There was no cell service on Independence pass for podcasts or music, rendering the ride silent. My father Peter Feer, riding shotgun, turned to me, momentarily stealing my focus from the switchbacks. He told me that he was legitimately scared and haunted by the future that climate change will bring. I briefly engaged with him, until the conversation shifted. as we accepted that there was nothing new to talk about regarding our worldwide crisis.
This worry haunts him, as I learned when we spoke via phone a month later. He was riding the L Train to the Blackhawks game in Chicago, a common stop for him as he travels for work as an Executive Coach.
For Peter Feer, the constant climate news cycle is unescapable, as he feels bombarded with stories about our deteriorating planet. Just yesterday, he said that an iceberg the size of Rhode Island broke off Antarctica.
“It’s just gone forever,” he said. He is not equipped to deal with such sudden loss constantly at the back of his mind.
Yet these problems and ecological losses will not affect him, as a younger generation will be forced to experience most of the impacts. This reality disturbs him the most, as he can no longer see children, or pregnant women, without thinking, “what’s their world going to be like? How’s it going to end for them?” This thought reoccurs in his brain, as he realizes that his generation and social class is largely responsible for climate change.
“Are you going to blame me?” he asked, referring to the crisis that he will leave my generation to solve.
Feer has more to focus on than simply climate change. Balancing fatherhood, work, and health pulls his focus from the natural world, as he can only put so much effort into reducing his carbon footprint and setting an example for others.
This suppression of climate sadness is fairly common among members of my community, as we are all aware and disturbed by climate change, often acting to protect the planet, but not overtaken by grief about the loss of biodiversity and natural places.

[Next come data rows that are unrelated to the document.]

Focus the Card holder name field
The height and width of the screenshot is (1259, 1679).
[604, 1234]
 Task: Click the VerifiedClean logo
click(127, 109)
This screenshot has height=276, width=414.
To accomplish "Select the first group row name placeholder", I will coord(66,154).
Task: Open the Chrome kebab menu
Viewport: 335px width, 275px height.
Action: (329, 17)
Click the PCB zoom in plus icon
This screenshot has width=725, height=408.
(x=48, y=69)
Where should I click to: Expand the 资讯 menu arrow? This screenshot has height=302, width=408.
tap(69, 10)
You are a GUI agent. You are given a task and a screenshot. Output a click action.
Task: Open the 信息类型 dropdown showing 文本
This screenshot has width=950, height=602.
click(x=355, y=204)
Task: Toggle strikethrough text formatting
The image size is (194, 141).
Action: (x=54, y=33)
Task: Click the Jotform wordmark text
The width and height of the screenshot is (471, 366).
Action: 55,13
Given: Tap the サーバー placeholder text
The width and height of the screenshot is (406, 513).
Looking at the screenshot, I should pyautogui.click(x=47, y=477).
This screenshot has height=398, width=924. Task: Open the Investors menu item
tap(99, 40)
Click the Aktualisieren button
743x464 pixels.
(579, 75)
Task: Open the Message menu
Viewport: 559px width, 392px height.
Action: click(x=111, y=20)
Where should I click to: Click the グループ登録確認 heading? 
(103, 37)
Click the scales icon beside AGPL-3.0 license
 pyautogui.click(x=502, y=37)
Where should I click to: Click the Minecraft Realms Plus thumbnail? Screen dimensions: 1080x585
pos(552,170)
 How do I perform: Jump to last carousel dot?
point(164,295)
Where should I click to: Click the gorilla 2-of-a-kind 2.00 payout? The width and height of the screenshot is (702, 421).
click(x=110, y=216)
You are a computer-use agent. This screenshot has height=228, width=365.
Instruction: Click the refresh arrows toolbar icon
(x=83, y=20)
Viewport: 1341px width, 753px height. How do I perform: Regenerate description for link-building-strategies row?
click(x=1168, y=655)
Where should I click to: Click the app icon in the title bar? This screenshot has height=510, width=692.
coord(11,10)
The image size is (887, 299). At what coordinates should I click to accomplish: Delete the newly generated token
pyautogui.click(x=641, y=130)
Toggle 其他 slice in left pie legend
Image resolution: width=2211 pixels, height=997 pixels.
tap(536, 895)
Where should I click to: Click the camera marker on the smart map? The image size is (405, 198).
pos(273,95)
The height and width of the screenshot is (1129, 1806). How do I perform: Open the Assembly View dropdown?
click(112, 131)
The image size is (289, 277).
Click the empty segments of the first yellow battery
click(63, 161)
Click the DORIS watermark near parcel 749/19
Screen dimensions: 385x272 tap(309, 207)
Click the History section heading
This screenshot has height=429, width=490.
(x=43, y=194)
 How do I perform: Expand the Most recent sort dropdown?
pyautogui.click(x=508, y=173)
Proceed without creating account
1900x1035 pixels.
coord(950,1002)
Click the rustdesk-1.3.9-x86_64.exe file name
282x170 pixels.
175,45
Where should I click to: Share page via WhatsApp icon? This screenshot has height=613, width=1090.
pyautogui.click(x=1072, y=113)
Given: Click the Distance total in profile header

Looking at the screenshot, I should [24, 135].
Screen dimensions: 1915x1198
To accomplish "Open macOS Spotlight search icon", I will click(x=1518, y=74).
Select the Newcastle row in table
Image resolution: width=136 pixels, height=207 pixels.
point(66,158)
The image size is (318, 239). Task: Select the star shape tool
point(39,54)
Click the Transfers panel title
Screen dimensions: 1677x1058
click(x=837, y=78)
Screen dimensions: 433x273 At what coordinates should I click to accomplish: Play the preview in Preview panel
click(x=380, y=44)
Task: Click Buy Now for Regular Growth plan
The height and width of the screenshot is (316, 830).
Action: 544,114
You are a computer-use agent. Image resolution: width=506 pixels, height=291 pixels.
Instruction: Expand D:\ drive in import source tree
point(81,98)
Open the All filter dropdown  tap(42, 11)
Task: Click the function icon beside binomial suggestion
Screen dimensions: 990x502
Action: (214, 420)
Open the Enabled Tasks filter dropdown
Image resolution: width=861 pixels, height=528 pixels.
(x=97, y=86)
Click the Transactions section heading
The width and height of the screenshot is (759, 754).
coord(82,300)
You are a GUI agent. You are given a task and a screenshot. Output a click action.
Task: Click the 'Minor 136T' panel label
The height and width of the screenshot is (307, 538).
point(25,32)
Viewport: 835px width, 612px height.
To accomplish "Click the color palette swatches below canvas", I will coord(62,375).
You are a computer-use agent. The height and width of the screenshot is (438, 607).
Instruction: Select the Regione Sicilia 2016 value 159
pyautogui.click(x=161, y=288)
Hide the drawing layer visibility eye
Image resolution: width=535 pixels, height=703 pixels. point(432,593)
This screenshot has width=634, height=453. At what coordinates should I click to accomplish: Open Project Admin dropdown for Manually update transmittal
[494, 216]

Many of us residing in the developed world have not yet experienced the symptoms of climate change that more severely affect undeveloped regions. Even with larger, more frequent fires, hurricanes and other natural disasters, wealthy populations have the technology and money to react and adapt to these changes. This ability to react reduces our need to grieve, as although we occasionally lose sacred places and people to this crisis, we have not yet experienced loss on a scale large enough to induce grief.
My thoughts on this topic are backed up by Colorado College geology major Helen Hadad’s experience with climate change.
“I’m more worried than sad,” she said.
She doesn’t think she’s affected severely enough by climate change to begin grieving. “It’s easy for me to think about it as an abstract concept,” Hadad said. But she is by no means disconnected from the issue.
Hadad’s father is an ecologist, who studies the effects that climate change will have on insects. This has exposed Hadad to climate change early on, but she hasn’t experienced the trauma necessary to evoke grief.